Группа учёных из Австралии разработала новый метод анализа ДНК патогенов в образцах листьев пшеницы с использованием портативного секвенатора ДНК. Этот подход позволил:
- Осуществить раннее выявление болезней.
- Провести широкий спектр детекции патогенов.
- Охарактеризовать все организмы (микробиом) в образце пшеницы, подтвердив присутствие заболеваний, которые ранее не были диагностированы патологами.

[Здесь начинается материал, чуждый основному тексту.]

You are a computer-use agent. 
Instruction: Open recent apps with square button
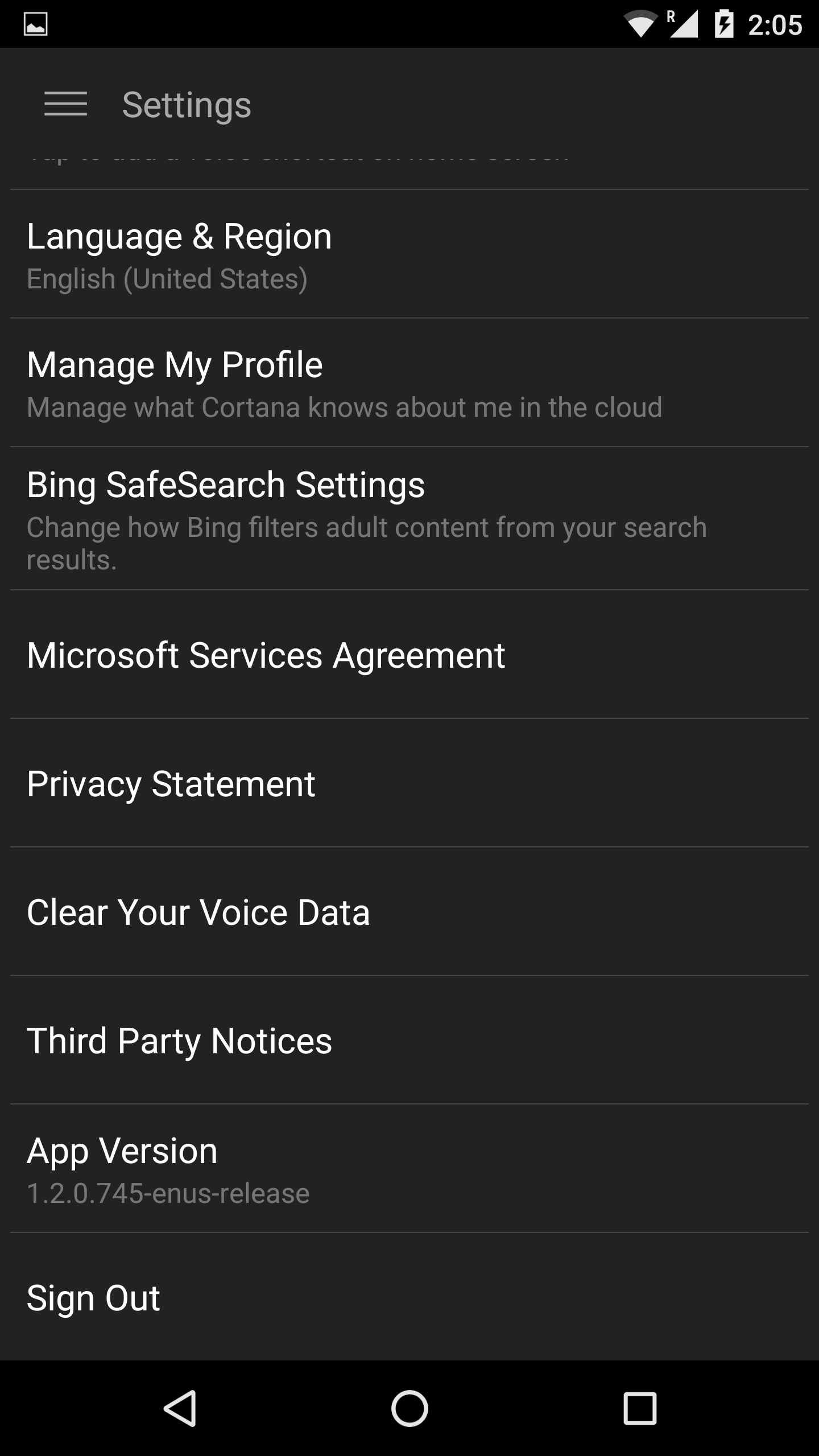click(x=640, y=1408)
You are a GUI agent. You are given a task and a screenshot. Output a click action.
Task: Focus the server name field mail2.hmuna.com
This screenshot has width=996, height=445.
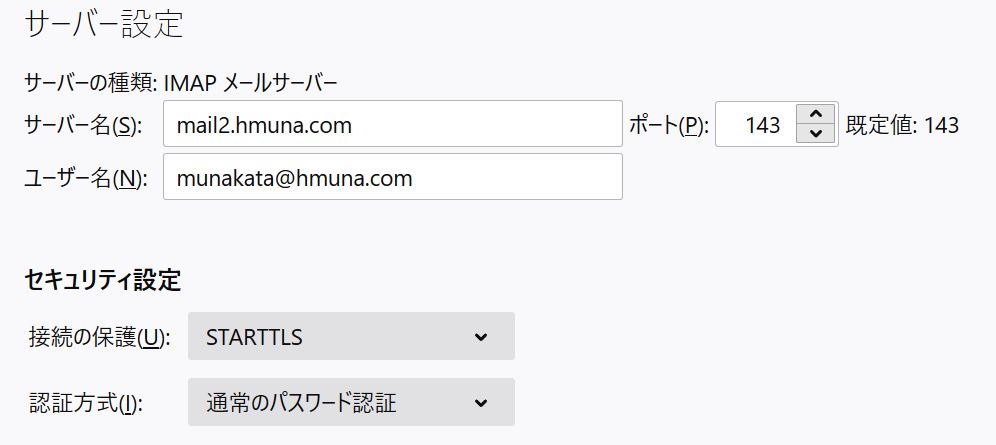point(392,125)
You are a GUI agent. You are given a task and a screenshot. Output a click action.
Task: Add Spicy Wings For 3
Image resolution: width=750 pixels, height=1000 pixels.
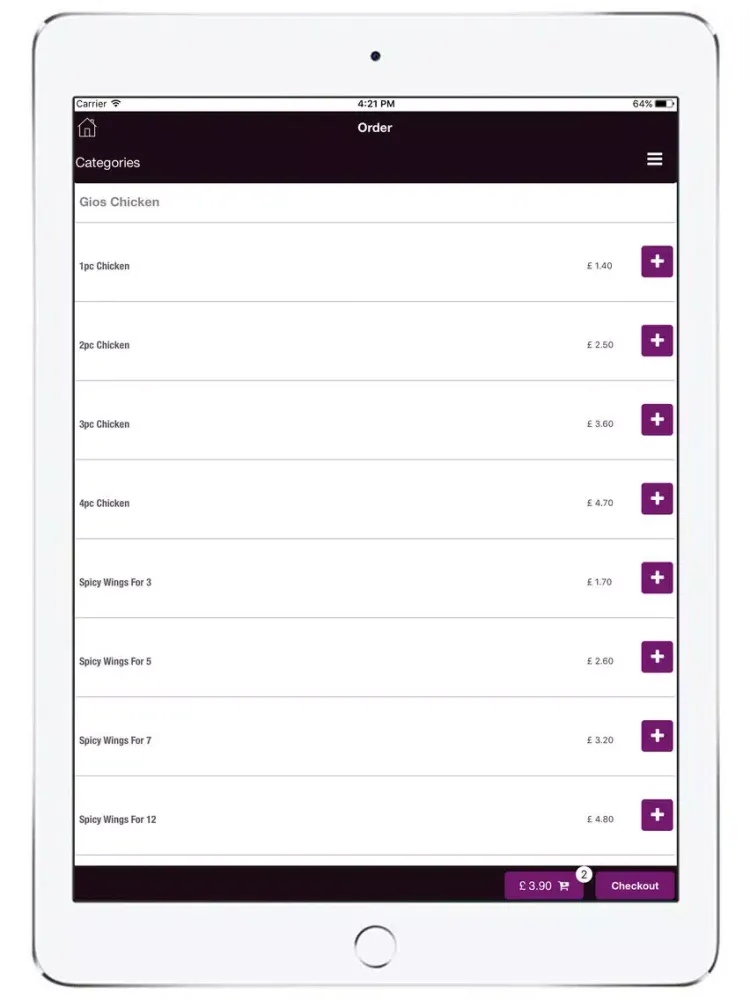pos(657,578)
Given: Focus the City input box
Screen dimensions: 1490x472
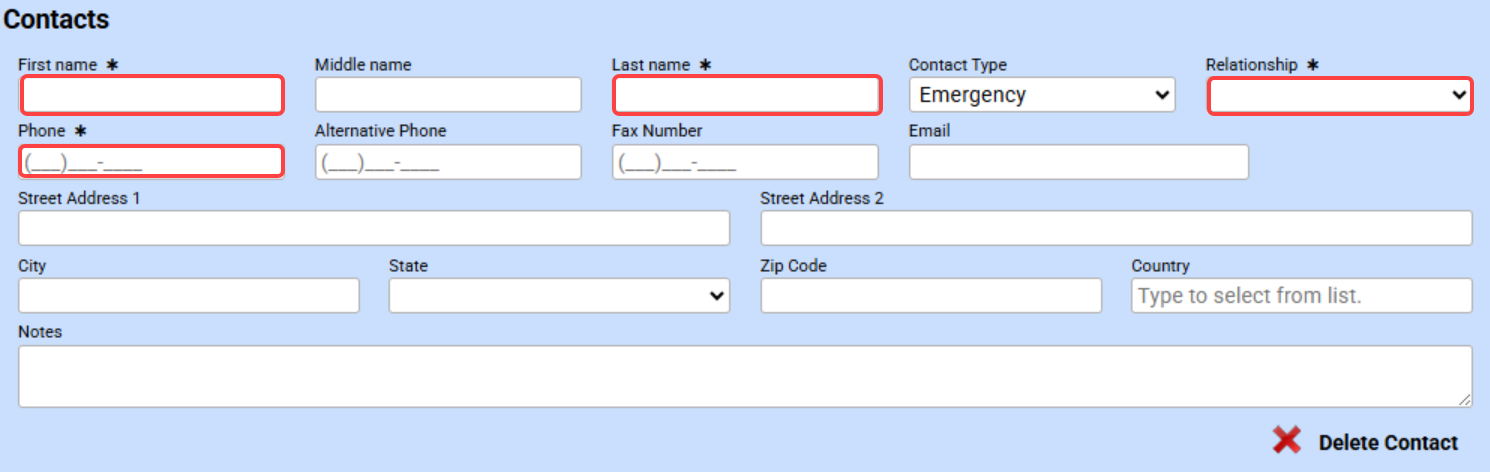Looking at the screenshot, I should 188,295.
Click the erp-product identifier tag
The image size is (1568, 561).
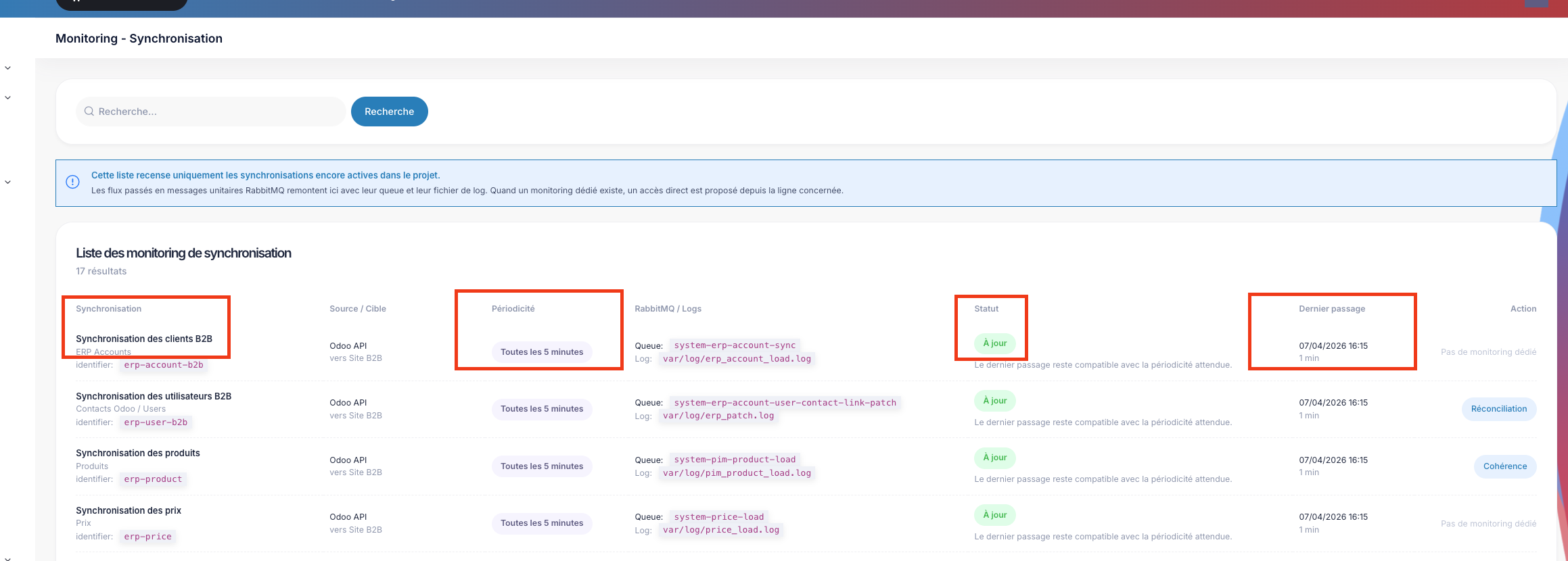pyautogui.click(x=153, y=479)
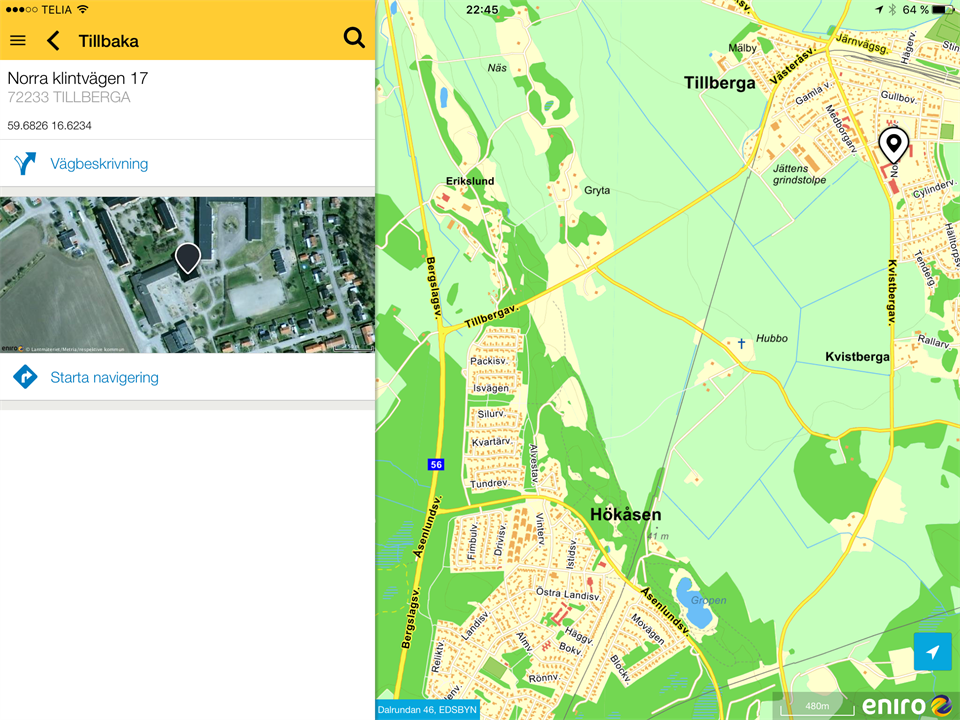
Task: Tap the location pin on the street map
Action: [x=892, y=144]
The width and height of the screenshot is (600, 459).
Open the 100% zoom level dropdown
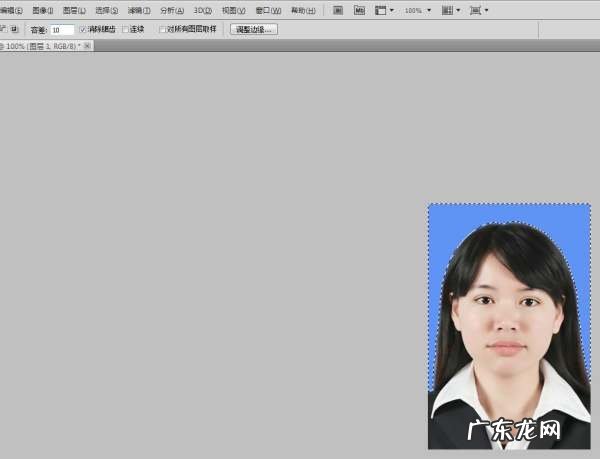click(418, 10)

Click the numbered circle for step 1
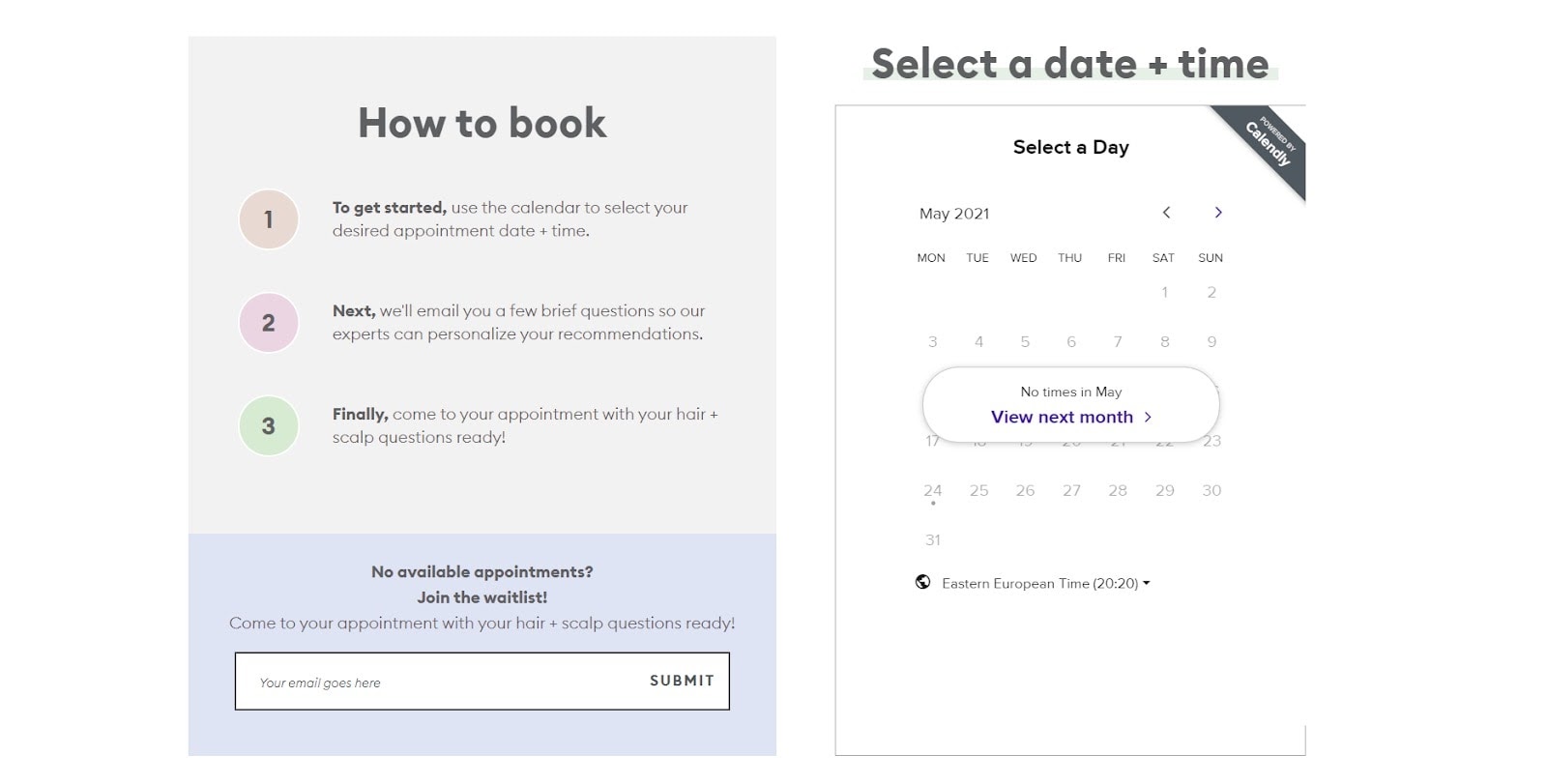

По словам исследователей, "комбинация методов секвенирования на месте и в централизованных лабораториях в будущем революционизирует управление биобезопасностью в сельском хозяйстве и сократит потери урожая". Эти методы могут быть интегрированы в рутинный полевой мониторинг и проверку биобезопасности на национальных границах, что сэкономит время и средства и предотвратит разрушительные вспышки.
Исследование также показывает, как новая стратегия может идентифицировать микроорганизмы, подавляющие болезни, для использования в экологически безопасных методах контроля. Статья "Pathogen Detection and Microbiome Analysis of Infected Wheat Using a Portable DNA Sequencer" была опубликована онлайн в мае 2019 года перед окончательной публикацией в июньском номере полностью открытого журнала Phytobiomes Journal.